_Source extract_:
# 6 months with Juno!



## JunoVonNarnia (Apr 8, 2020)

Balls lost 0
Toilet paper destroyed 0
Shoes chewed 0
Undergarments & socks destroyed, ingested or excreted 50+

Seriously, this girl hasn't lost a single ball. We play fetch a few times a day each day. One went missing for a week and she let me know when she found it on the other side of the fence. That was a lot of whining.


----------



## chuckd (Jul 16, 2019)

She's a gorgeous pup!

Good thing socks & underwear come in bulk packs.


----------



## Bearshandler (Aug 29, 2019)

She’s starting to look like such an adult. Good job on avoiding all those pit falls.


----------



## aoadoc (Sep 7, 2020)

_Material provided_:
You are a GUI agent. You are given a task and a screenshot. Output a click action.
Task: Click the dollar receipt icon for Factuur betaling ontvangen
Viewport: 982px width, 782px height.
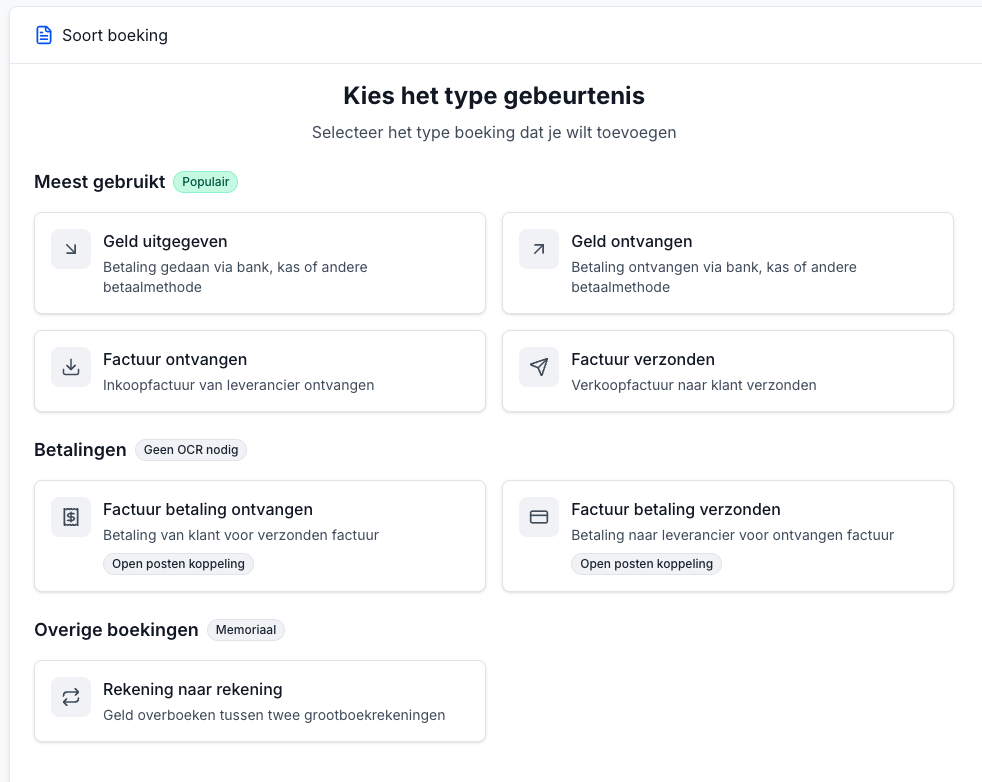(70, 516)
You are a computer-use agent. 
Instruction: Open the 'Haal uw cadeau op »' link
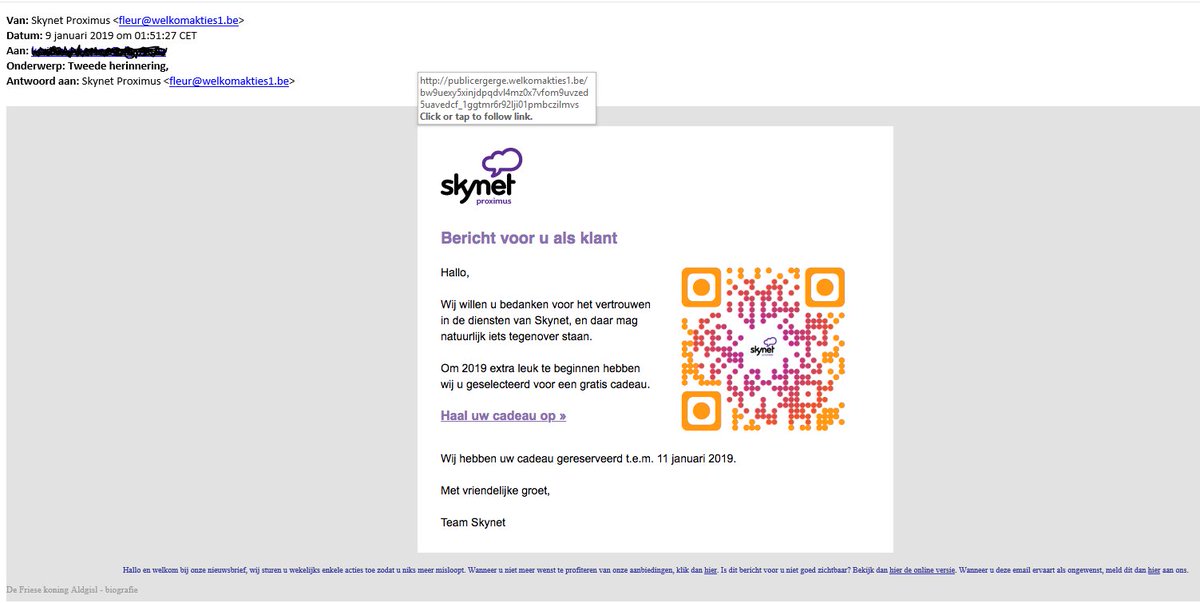503,415
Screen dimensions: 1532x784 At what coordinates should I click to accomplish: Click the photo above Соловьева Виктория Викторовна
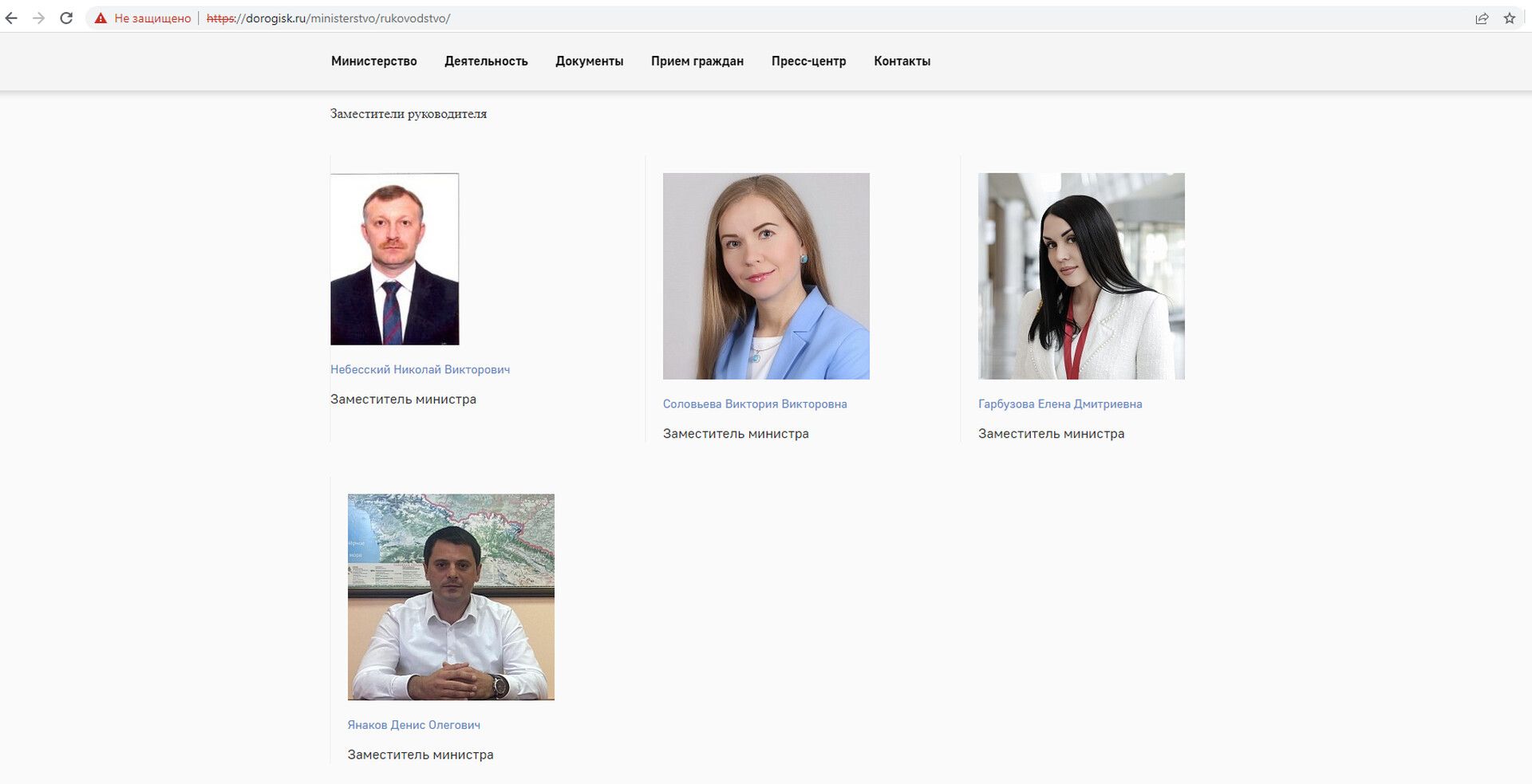[x=766, y=276]
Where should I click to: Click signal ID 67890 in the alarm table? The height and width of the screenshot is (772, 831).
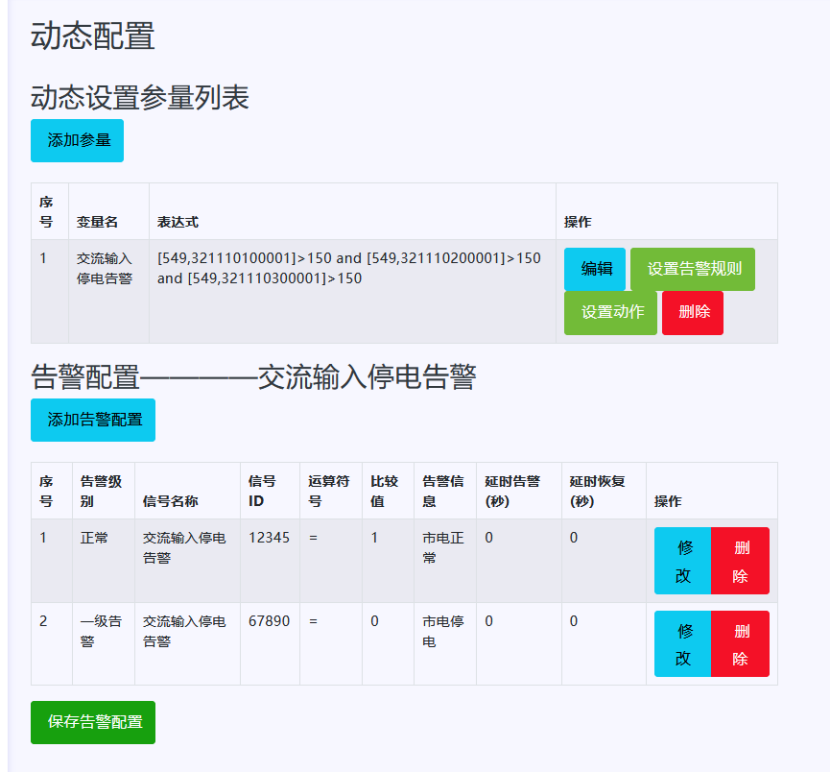[269, 621]
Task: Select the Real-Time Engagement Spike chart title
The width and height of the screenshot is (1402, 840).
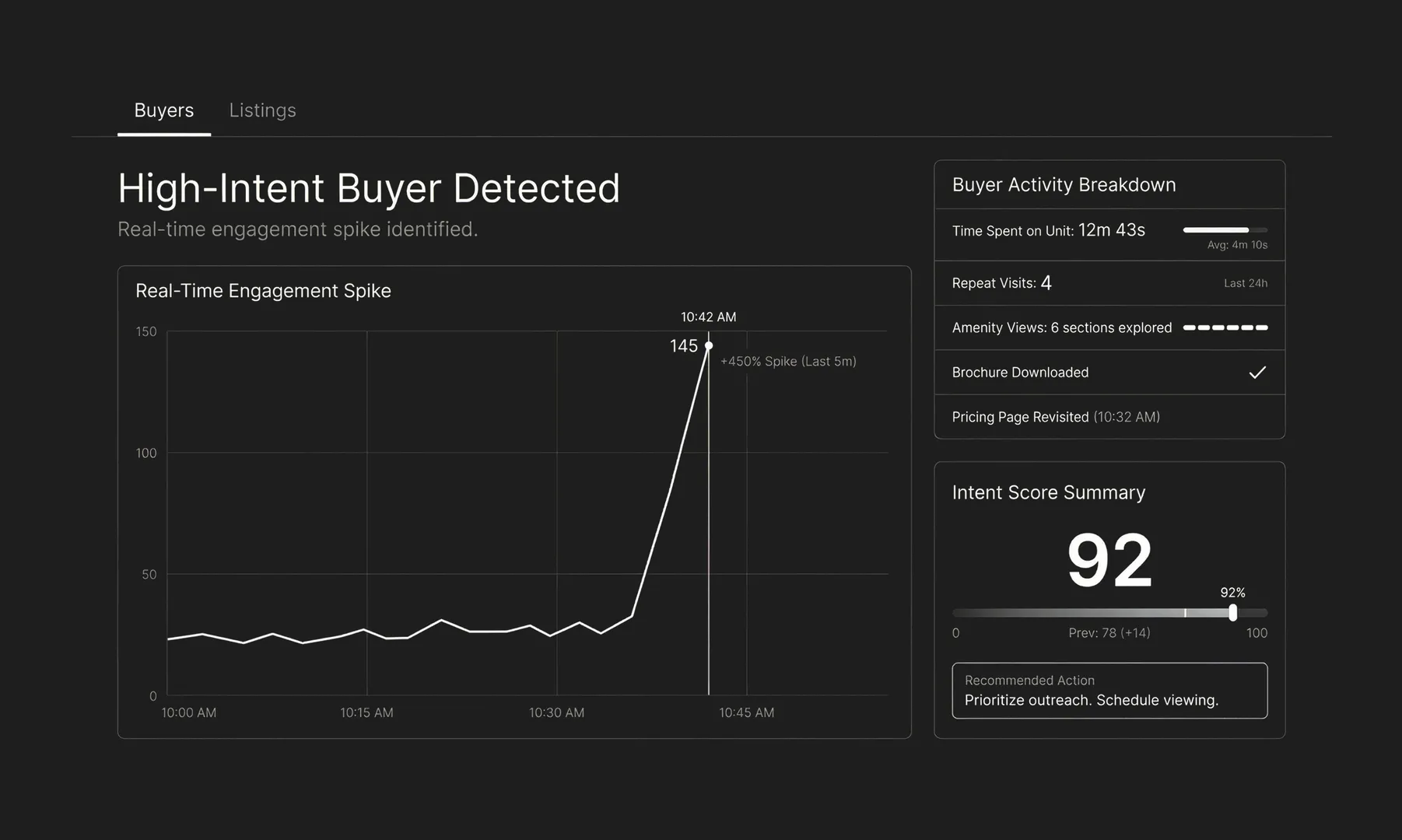Action: point(263,290)
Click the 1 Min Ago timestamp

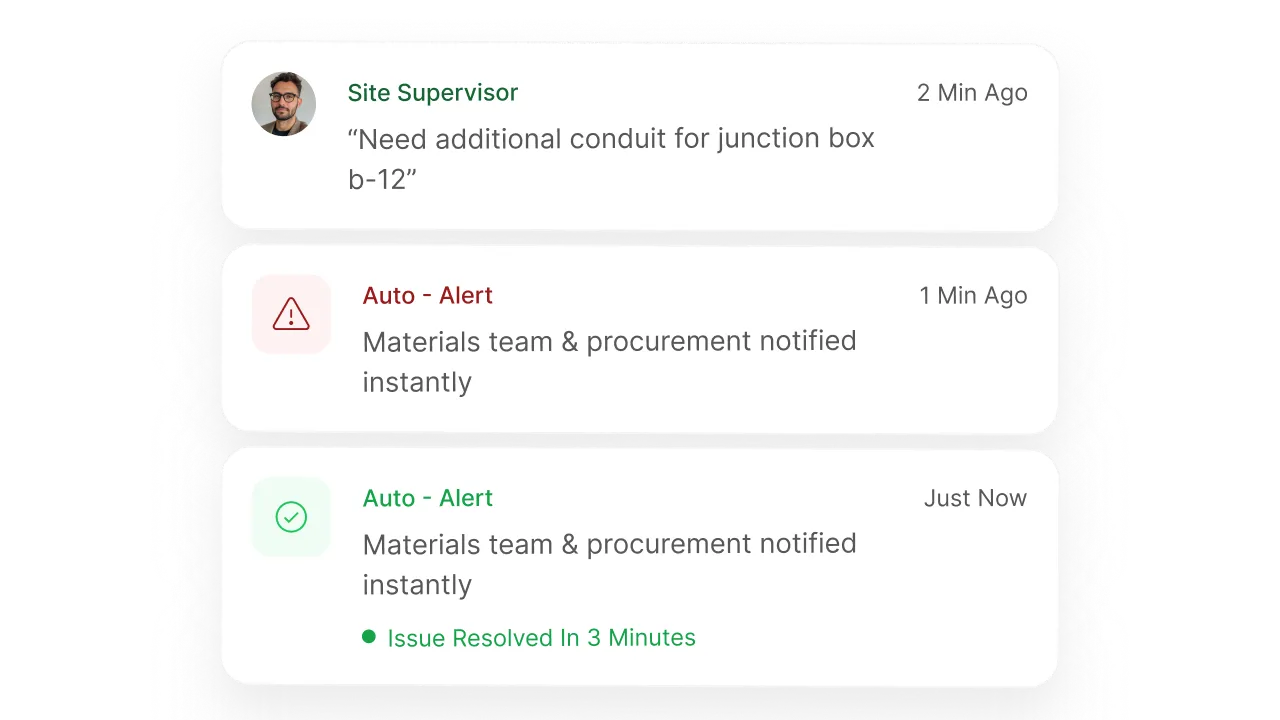[972, 295]
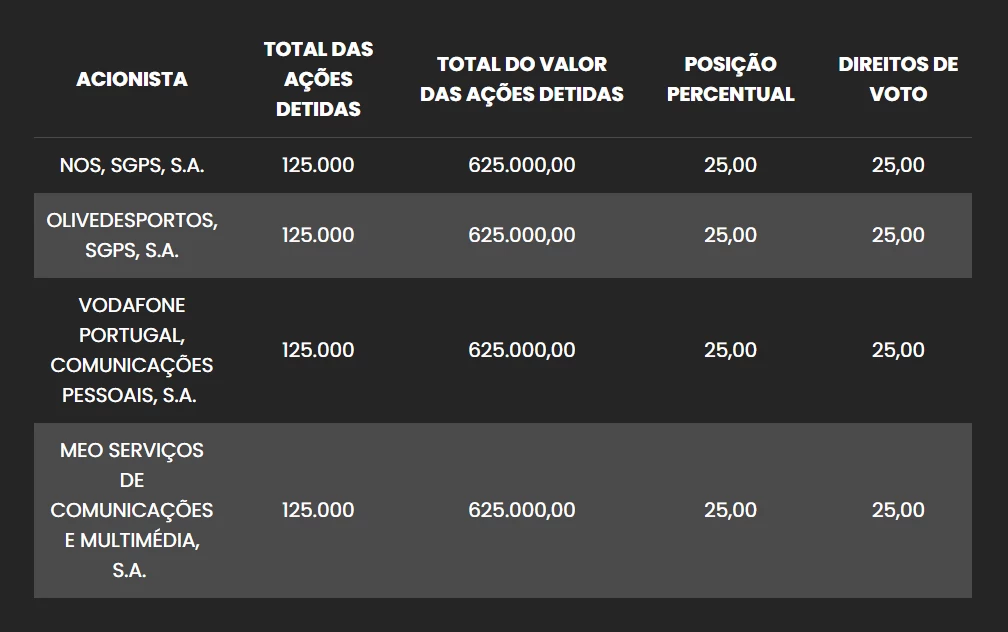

_Direction_: Pick up the forum thread about Juno's first six months above from where it stops.

_Exercise output_:
Awwww Juno! What a great German Shepherd!


----------



## EriM (Aug 2, 2020)

What a gorgeous looking girl!


----------



## Biscuit (Mar 24, 2020)

Juno looks amazing in those shots. She looks so athletic. We haven't done so well with that list but happy that no balls lost either.


----------



## NadDog24 (May 14, 2020)

She’s gorgeous


----------



## Catrinka (Aug 6, 2020)

Juno's a beauty!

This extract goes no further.